Monday, December 31, 2007

Today's Java Irritant: Design-by-Contract Disconnects.

Design-by-contract systems enforce API behavior. In Eiffel, contracts specify both internal and external behavior, at the language level.
connect_to_server (server: SOCKET)
require
server /= Void and then server.address /= Void
-- etc.
end

This does what it looks like, at runtime. (/= == != :)

The cost of doing the same in Java is higher; most frameworks use some form of aspect-oriented programming. This isn't a bad thing in itself, but gives some people (managerial types and unimaginative programmers) the heebie-jeebies. Dealing with issues created by lots of aspects can be daunting, but are relatively straight-forward in a well-educated Java house.

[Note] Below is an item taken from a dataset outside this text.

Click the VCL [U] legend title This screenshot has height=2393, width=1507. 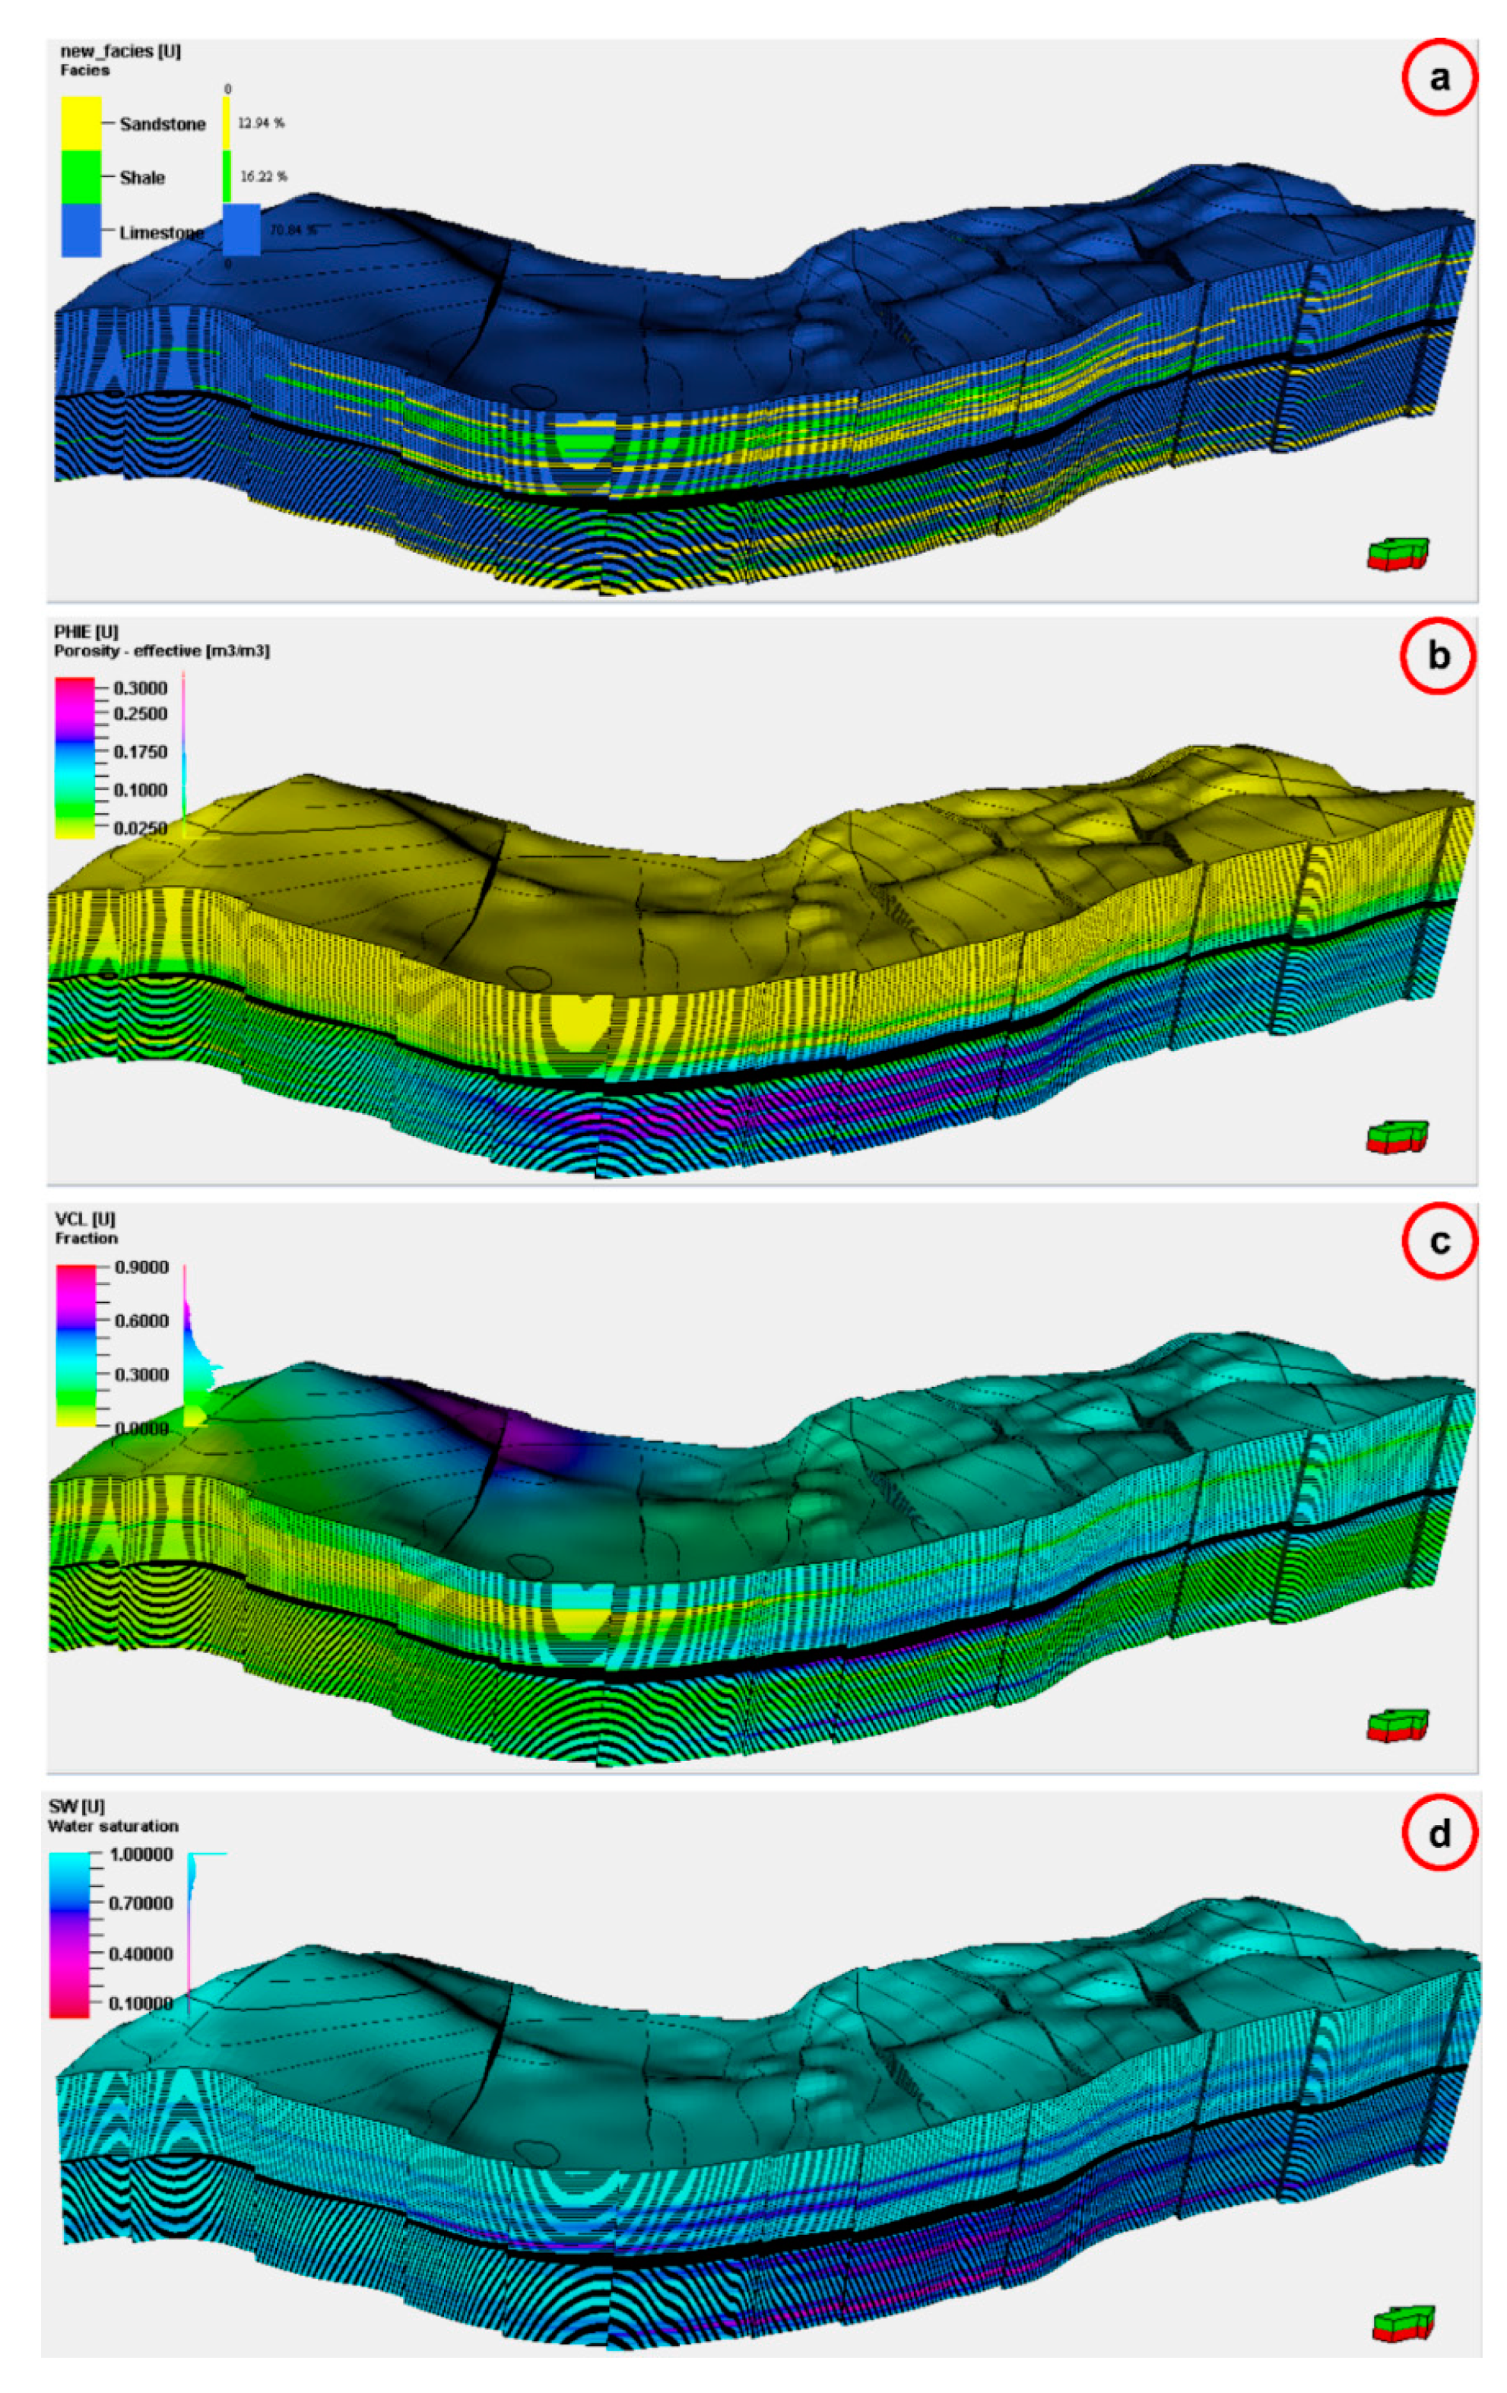[x=85, y=1218]
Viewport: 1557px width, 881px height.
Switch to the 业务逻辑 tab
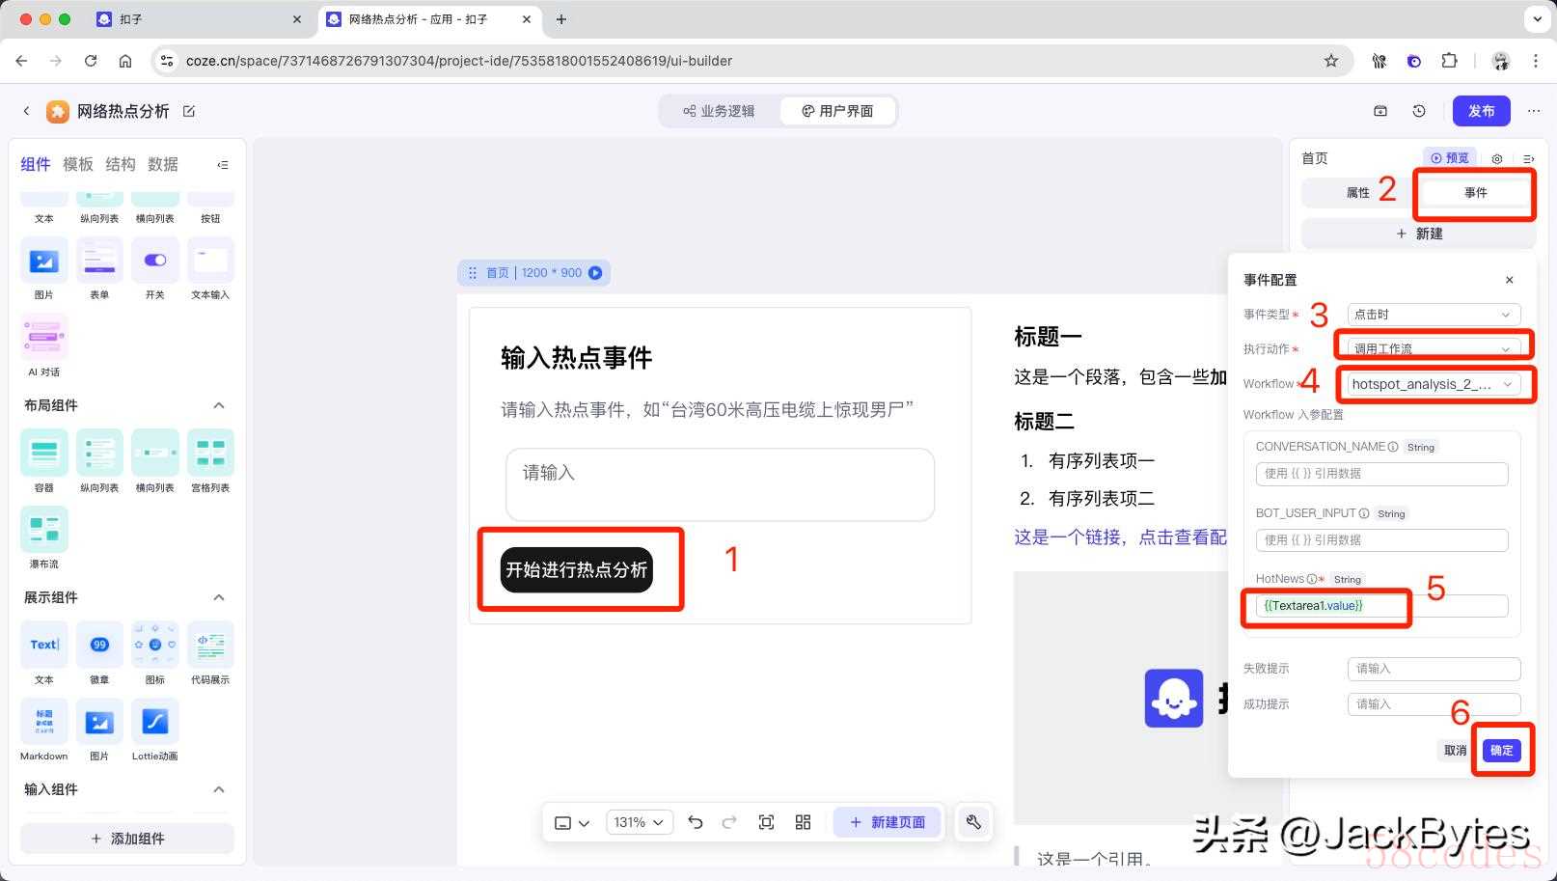coord(719,111)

Lighter-weight solutions exist, may be preferable in many situations, and are easy to grok. Putting a chunk of precondition tests at the start of a method is trivial:
public String foo(final String bar_) {
Pre.notBlank(bar_);
// etc...
}
Here, the issue is that there's no automagic way to track or document preconditions other than either manually documenting them in Javadocs (preferably through a simple doclet tag, like @pre, or whatever) , or by programmatically scanning the source and pulling out "useful" information and doing something useful with it. Neither are particularly appealing: Javadocs go stale quickly, and writing a robust source parser is non-trivial.

Another answer is to use one of the annotation- and/or aspect-based solutions (or XDoclets, but... ew?) and swallow the bitter pill that is Java, and pay the cost of educating your developers. The packages I'm currently considering are Contract4J, which uses pre-built AspectJ aspects, and SpringContracts (which is nice since most my projects use Spring).

4 comments:

Ben Manes said...

One of the limitations of writing conditional checks in the method is that its not inherited. This is one of the nicest parts about DbC. An annotations/xdoclet approach gives most of that flexibility of defining the contract in the interface (where it belongs) but I think the inheritence semantics will be slightly different from Eiffel due to overriding contracts.

Dave Newton said...

That's an excellent point that I hadn't thought of; thanks!

prodrive555 said...

What about asserts as a basic level check? I see these used quite a bit in the Spring source.

Dave Newton said...

Sure, asserts are fine too. They suffer from the same drawbacks, though, in that they can't be (trivially) pulled out as documentation, and they may not provide the type of exception handling the app needs.